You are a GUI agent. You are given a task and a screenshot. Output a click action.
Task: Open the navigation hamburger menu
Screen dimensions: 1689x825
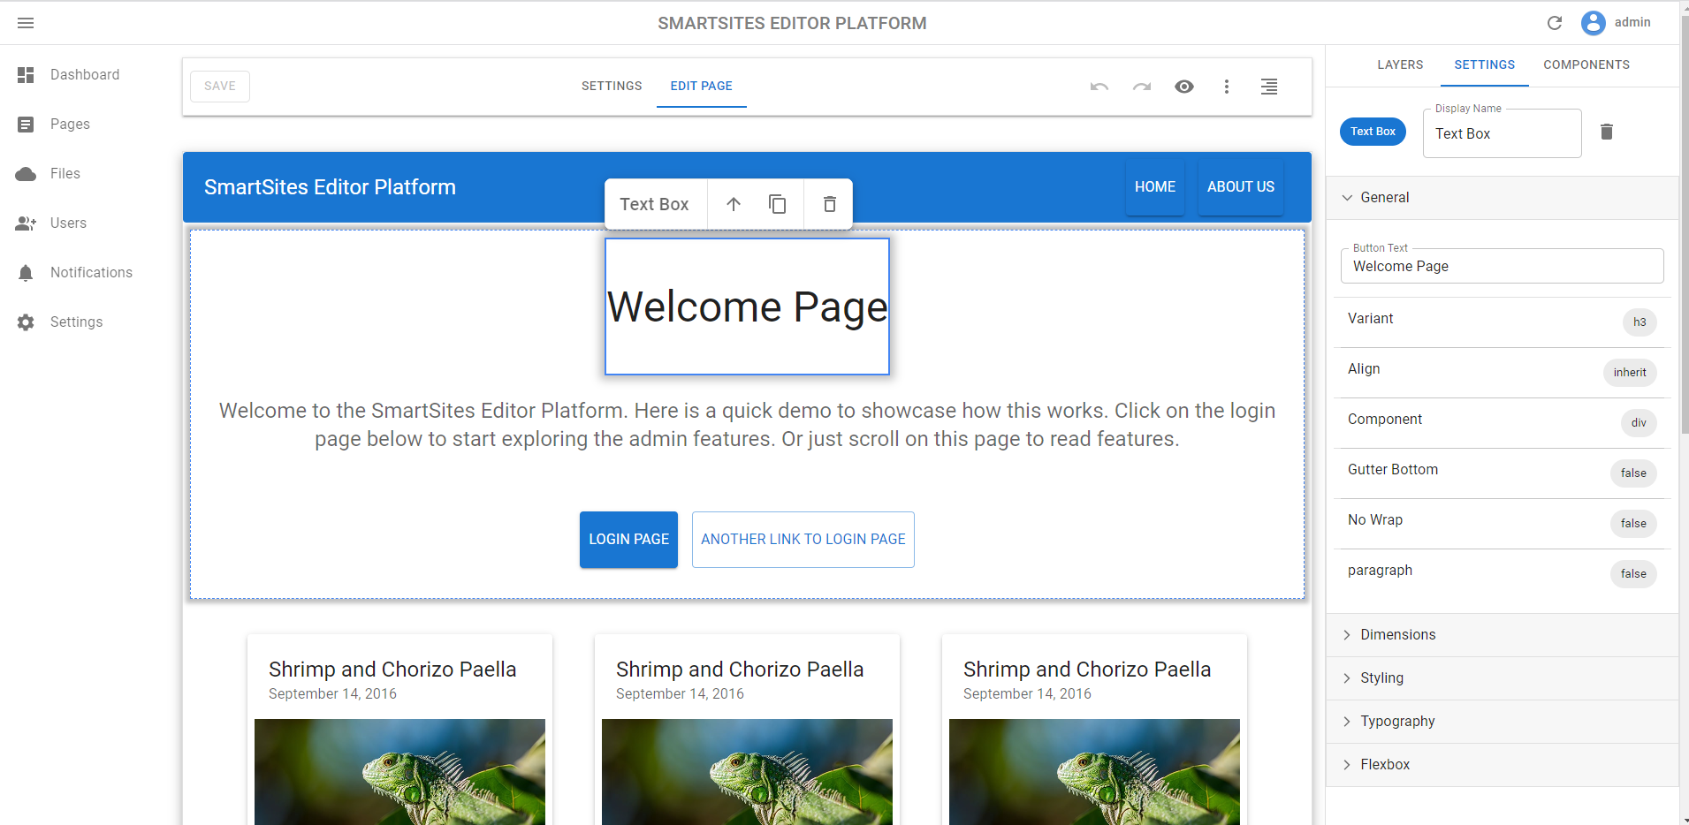click(26, 22)
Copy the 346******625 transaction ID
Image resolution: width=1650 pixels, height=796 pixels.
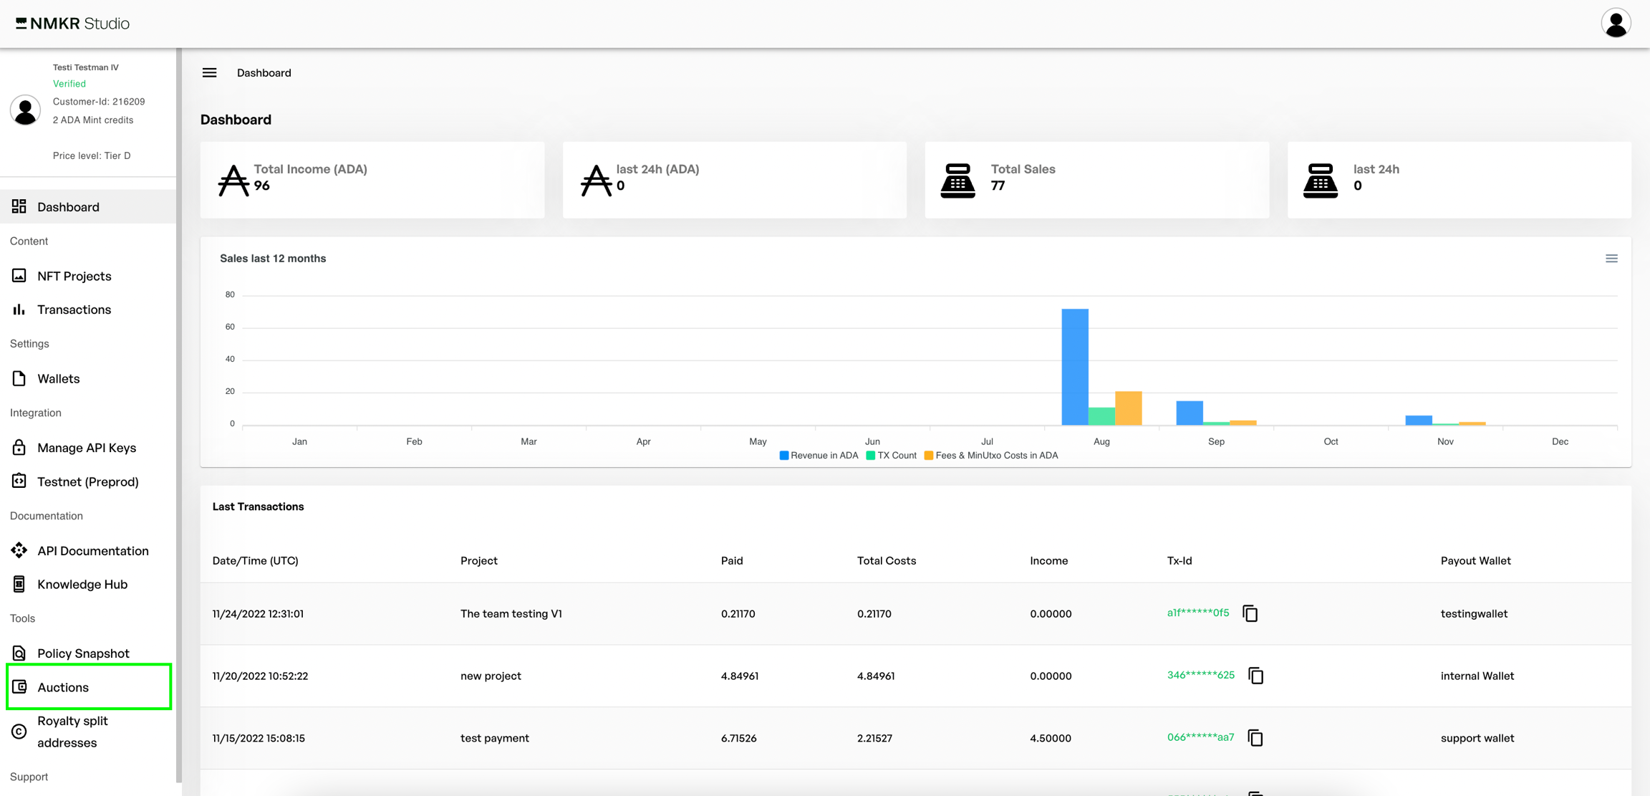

────────

**Task:** Your answer must be the entries written out word for word, without their pictures.

**Response area:**
You are a GUI agent. You are given a task and a screenshot. Output a click action.
Task: Open the navigation hamburger menu
Screen dimensions: 1689x825
click(26, 22)
Copy the 346******625 transaction ID
Image resolution: width=1650 pixels, height=796 pixels.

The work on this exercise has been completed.